April 12, 1981 is a day I’ll never forget. I was only nine-years-old, but it’s hard to forget the first time you saw the Space Shuttle take off.
I had always been fascinated by space, and I had been reading everything I could about the space shuttle program for as long as I could remember: Test flights on the back of especially equipped 747s, glide tests, firing the boosters and everything else. To see it launch, even if it was on my TV, was still a thrill. I actually have that first launch on a VHS tape to this day, and despite having thrown out the majority of my cassettes, that one still sits on a shelf in my family room.
For those of you who have never seen the first launch before, you might notice the external fuel tank is white as opposed to the rust color that became so well known. This was a process that NASA only used for the first two missions out of fear that ultraviolet light might damage the tank while it sat on the launch pad. The engineers figured out by the third mission that it wasn’t a concern and they stopped applying the paint which saved almost 600 pounds of weight during lift off. All of that reduced weight meant that much more cargo could be carried on the orbiter itself, so it was a win-win situation all around.

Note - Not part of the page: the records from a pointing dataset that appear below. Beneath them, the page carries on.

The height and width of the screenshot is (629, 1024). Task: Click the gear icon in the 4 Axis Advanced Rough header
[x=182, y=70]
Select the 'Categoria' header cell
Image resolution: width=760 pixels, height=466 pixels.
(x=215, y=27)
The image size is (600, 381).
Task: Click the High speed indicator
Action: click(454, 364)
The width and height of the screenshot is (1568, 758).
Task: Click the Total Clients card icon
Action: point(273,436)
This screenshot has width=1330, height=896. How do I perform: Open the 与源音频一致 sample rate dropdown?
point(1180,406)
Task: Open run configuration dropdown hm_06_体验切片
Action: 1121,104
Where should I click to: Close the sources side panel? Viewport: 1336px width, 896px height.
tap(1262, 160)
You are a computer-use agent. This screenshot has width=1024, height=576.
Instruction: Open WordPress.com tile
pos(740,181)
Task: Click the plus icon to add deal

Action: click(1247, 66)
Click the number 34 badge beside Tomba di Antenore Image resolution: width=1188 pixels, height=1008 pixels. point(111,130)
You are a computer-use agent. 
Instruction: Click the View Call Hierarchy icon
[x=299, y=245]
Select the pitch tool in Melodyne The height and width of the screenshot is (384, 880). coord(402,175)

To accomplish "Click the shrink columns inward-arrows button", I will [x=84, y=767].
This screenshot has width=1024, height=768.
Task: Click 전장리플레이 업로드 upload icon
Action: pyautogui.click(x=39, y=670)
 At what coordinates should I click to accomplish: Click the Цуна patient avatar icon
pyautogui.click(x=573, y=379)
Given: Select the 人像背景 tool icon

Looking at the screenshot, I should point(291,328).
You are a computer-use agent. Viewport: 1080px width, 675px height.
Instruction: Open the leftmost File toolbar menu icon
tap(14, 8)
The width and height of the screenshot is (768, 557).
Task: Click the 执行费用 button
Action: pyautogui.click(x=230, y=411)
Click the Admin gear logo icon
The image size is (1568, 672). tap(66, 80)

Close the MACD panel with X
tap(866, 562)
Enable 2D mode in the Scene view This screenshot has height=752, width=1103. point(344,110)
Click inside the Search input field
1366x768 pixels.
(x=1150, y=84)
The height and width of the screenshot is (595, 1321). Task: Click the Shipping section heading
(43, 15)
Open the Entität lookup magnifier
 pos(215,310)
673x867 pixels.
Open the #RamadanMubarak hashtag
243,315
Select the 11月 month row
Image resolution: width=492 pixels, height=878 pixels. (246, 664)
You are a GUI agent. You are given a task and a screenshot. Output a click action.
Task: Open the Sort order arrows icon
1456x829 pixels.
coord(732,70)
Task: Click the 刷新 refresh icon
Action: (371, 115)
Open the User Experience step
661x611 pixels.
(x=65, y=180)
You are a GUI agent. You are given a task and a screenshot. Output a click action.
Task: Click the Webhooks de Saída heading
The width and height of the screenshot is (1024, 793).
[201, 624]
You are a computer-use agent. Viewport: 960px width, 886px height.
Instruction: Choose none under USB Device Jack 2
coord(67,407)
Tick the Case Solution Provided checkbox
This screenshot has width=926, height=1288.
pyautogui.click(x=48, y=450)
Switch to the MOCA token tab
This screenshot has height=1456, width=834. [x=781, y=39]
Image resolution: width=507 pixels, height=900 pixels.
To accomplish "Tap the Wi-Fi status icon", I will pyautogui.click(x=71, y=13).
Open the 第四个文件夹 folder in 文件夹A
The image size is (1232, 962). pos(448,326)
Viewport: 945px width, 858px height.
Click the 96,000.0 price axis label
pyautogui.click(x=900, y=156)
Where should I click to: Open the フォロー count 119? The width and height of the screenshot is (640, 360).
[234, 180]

With the delivery of the Discovery to the Smithsonian Institution’s National Air and Space Museum in Washington D.C. this week, it truly does feel like the book has been closed on this chapter of the space program. Although I knew the last mission had been flown, and that the orbiters were being retired, to actually see her delivered really did finalize it in my mind.
The Space Shuttle program was a major moment in human history, and will be one that is long remembered.